Starting with the line that contains "The width and height of the screenshot is (226, 454)." and stopping after the line that contains "point(48,268)", write out those lines again with the requests included, and move every coordinate in the answers by -19. Leave the pictures out of your answer.

**DATA SHOWN:**
--------------------------------
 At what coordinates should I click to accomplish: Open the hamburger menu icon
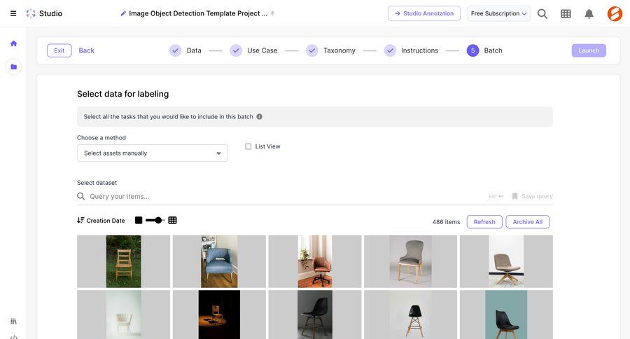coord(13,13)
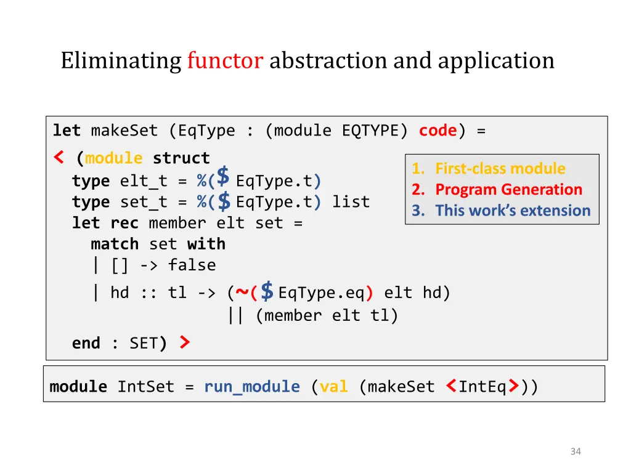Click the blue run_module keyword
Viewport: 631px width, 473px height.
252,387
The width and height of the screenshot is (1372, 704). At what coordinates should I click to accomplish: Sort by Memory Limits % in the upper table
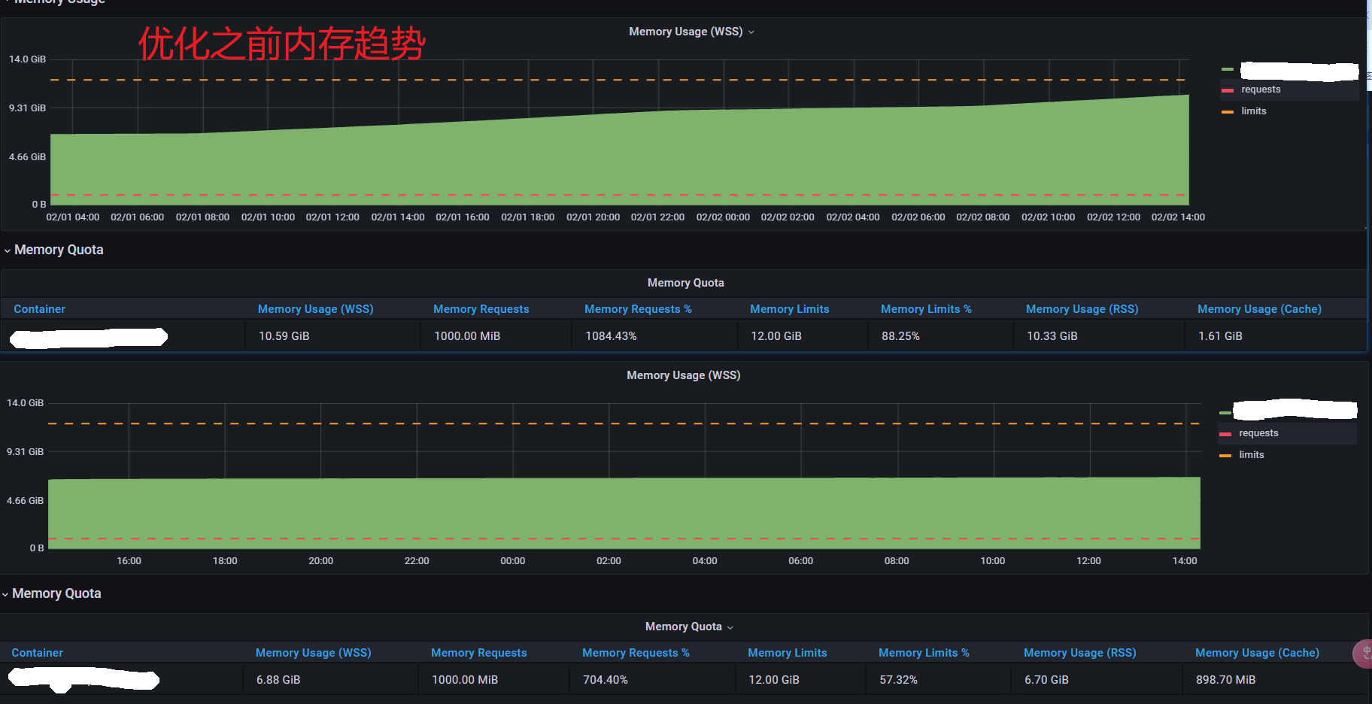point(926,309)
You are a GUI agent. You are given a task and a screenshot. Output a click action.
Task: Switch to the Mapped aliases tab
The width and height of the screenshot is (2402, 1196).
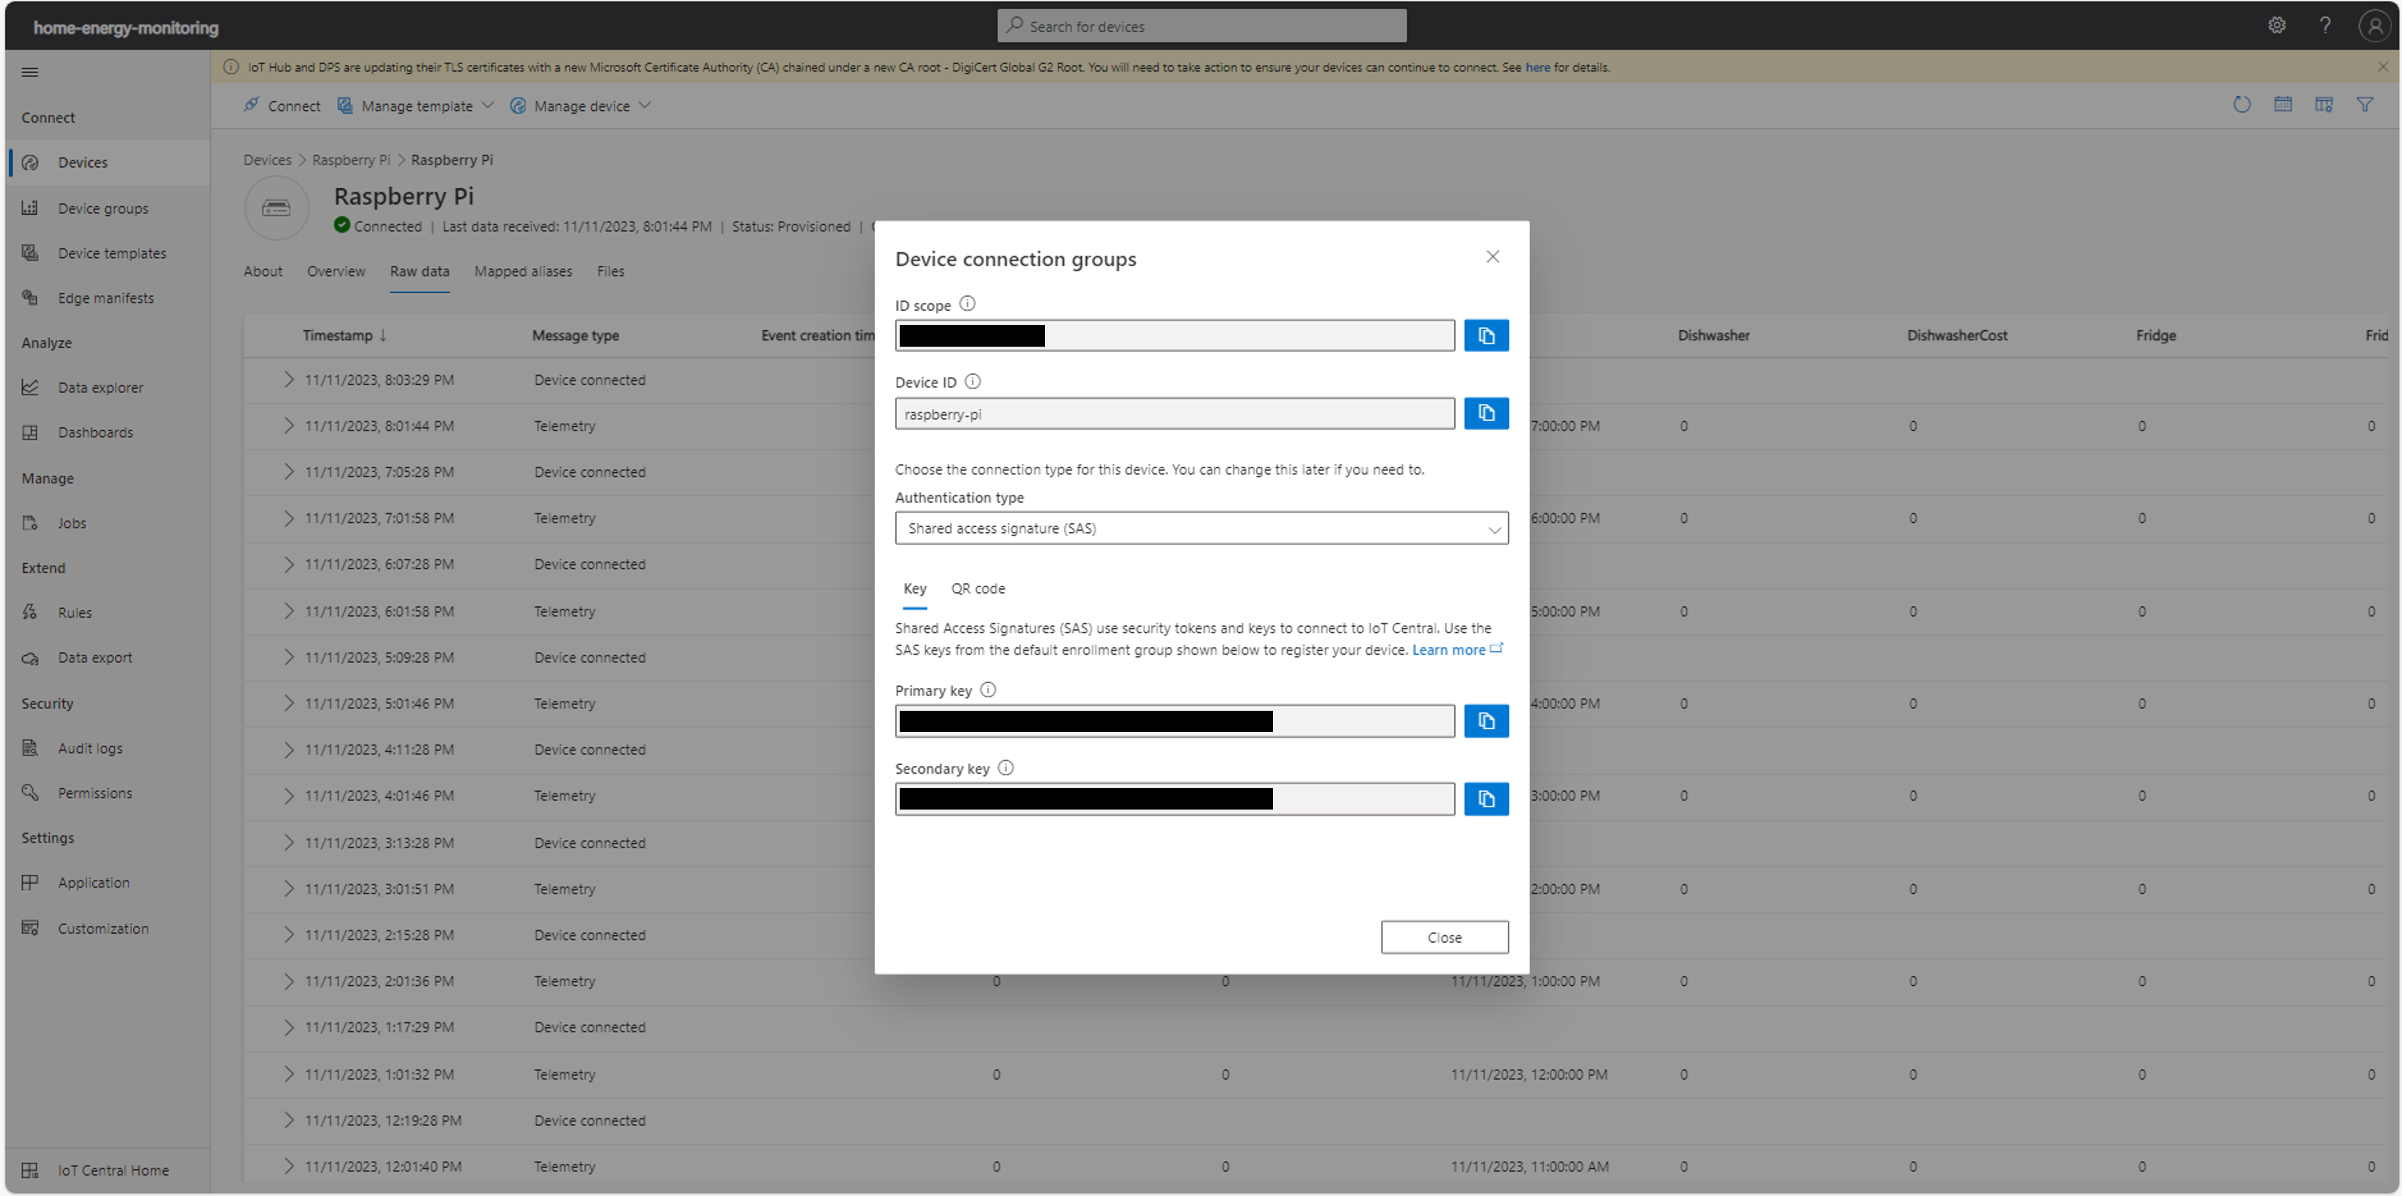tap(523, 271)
--------------------------------
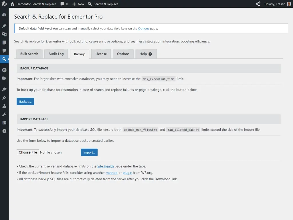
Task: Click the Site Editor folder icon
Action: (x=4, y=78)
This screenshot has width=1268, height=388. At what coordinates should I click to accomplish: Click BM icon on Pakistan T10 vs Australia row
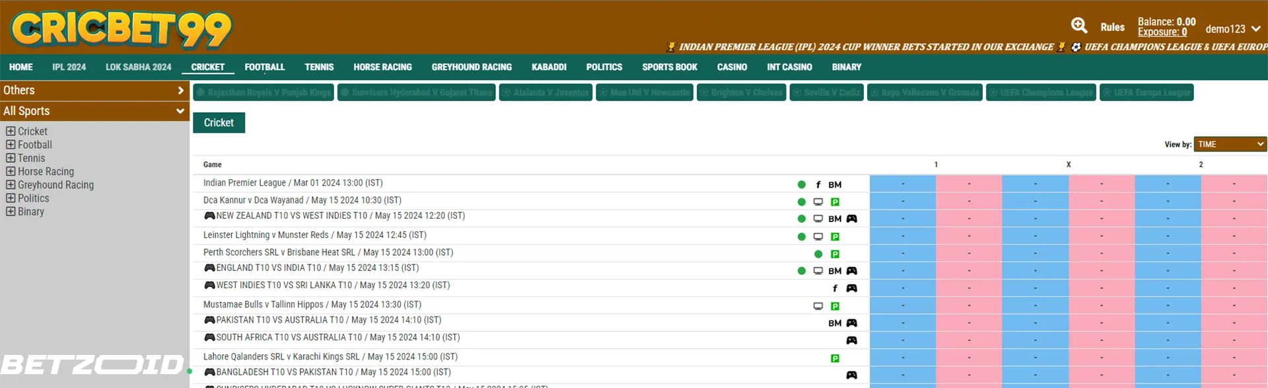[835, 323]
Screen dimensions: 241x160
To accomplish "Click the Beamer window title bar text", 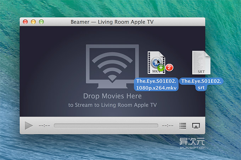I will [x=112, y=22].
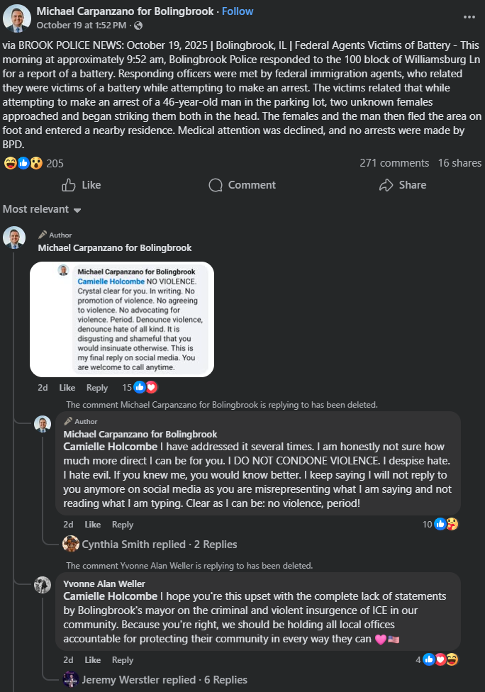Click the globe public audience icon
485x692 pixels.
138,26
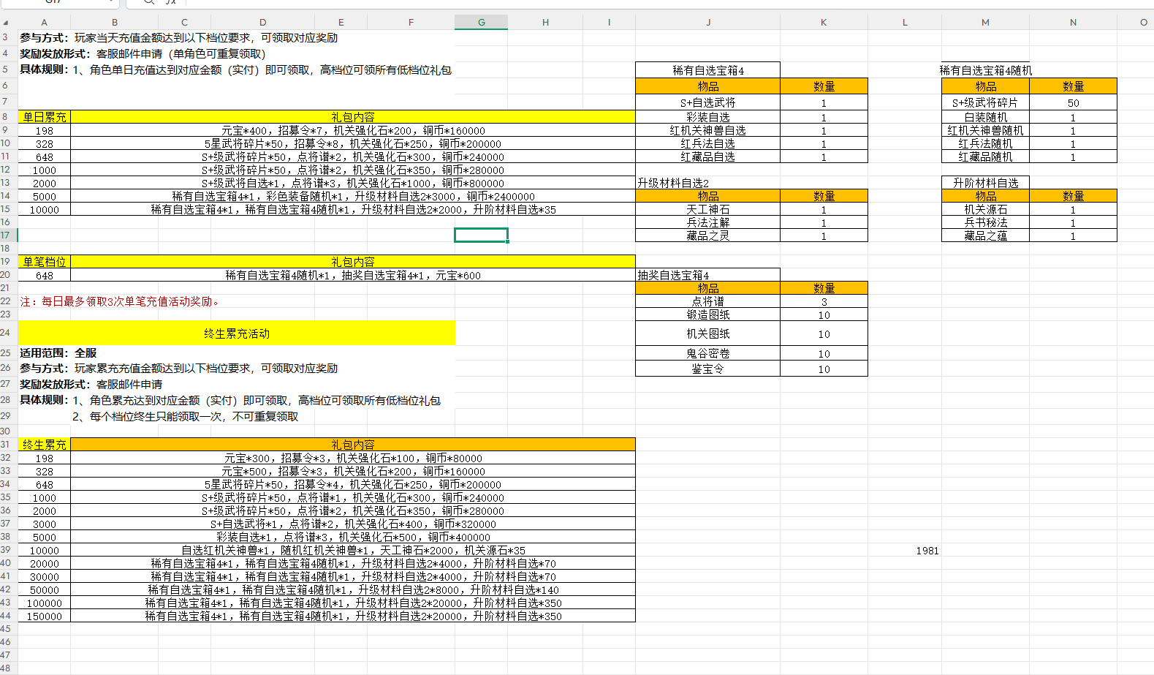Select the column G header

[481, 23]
--------------------------------
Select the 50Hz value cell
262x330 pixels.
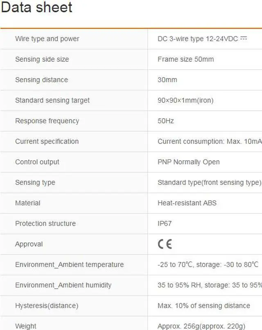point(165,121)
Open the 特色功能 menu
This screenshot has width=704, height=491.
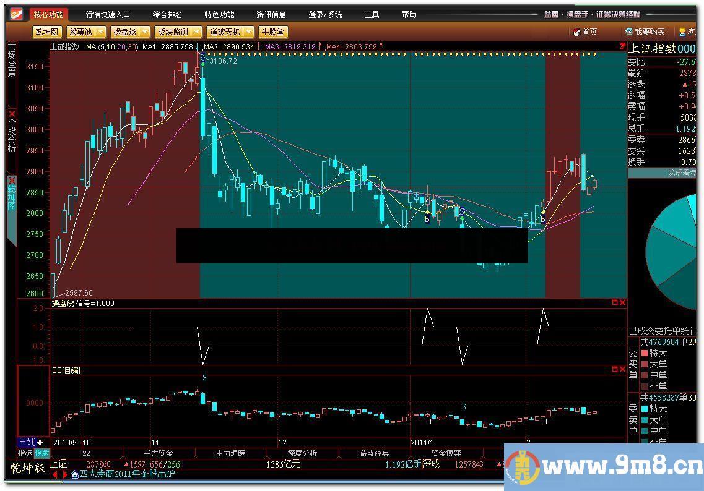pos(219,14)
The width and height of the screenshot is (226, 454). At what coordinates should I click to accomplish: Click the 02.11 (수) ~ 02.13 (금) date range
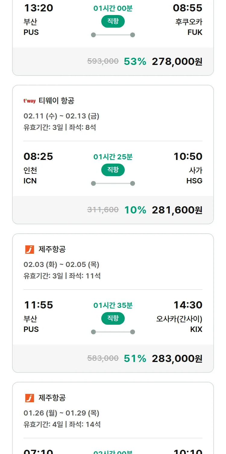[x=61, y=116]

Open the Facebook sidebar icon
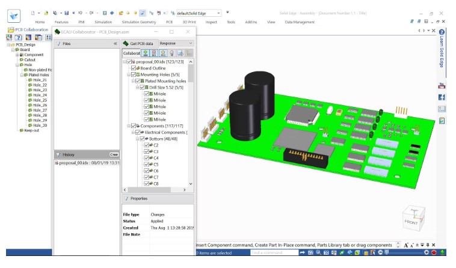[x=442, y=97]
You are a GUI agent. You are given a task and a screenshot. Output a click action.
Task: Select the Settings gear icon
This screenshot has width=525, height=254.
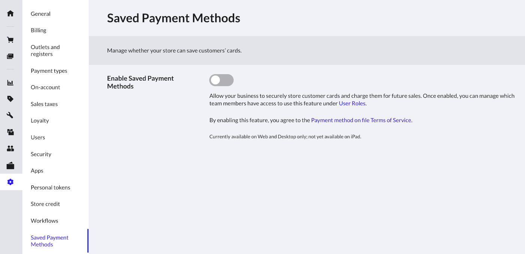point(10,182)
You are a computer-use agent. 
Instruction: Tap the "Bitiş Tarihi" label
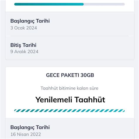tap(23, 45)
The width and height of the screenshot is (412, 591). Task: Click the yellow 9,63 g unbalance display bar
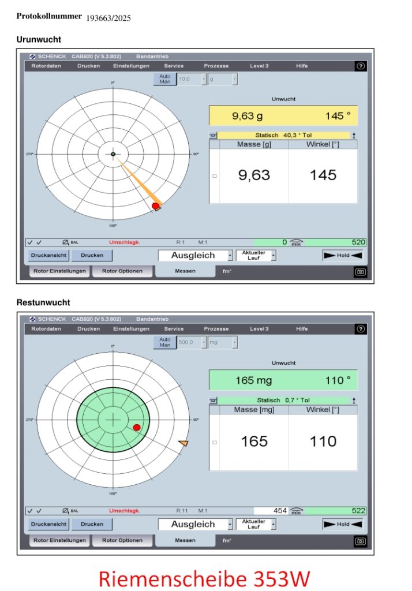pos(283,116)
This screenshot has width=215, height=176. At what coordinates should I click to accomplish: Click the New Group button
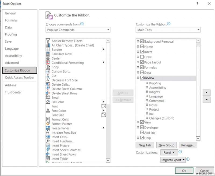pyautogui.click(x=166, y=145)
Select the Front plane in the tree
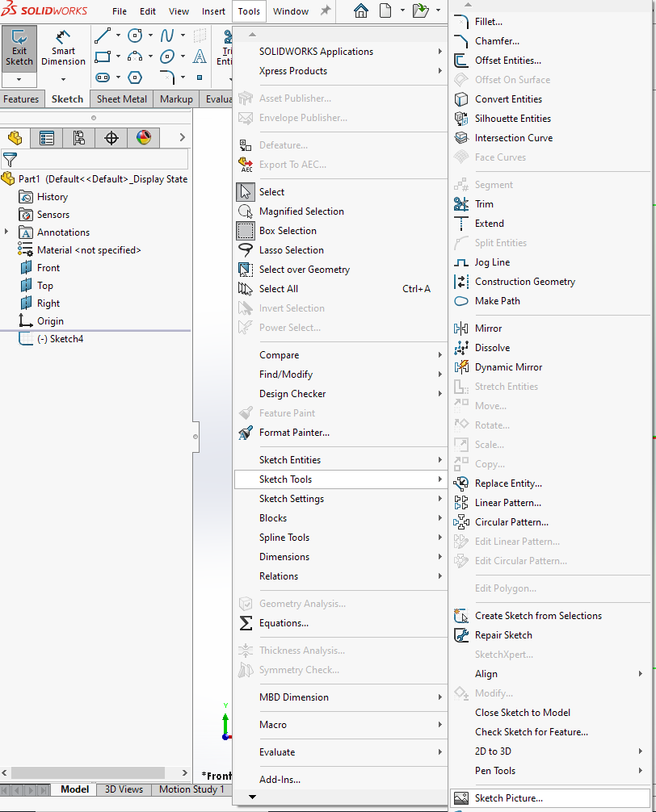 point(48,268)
--------------------------------
**REPLY TO THE TASK:**
The width and height of the screenshot is (226, 454). At what coordinates should I click to accomplish: Click the 02.11 (수) ~ 02.13 (금) date range
[x=42, y=97]

Open the Facebook sidebar icon
[x=423, y=78]
You are a GUI agent. You are given a task and a screenshot. Output a click action.
Task: Select the Settings gear icon
This screenshot has width=525, height=254.
point(-9,163)
You are a computer-use agent. 
Instruction: Tap the "Bitiş Tarihi" label
tap(4, 26)
The width and height of the screenshot is (412, 591). Task: Click the yellow 9,63 g unbalance display bar
pos(264,97)
This screenshot has width=215, height=176. At what coordinates should I click to accomplish: Click the New Group button
pyautogui.click(x=147, y=126)
Select the Front plane in the tree
 point(29,249)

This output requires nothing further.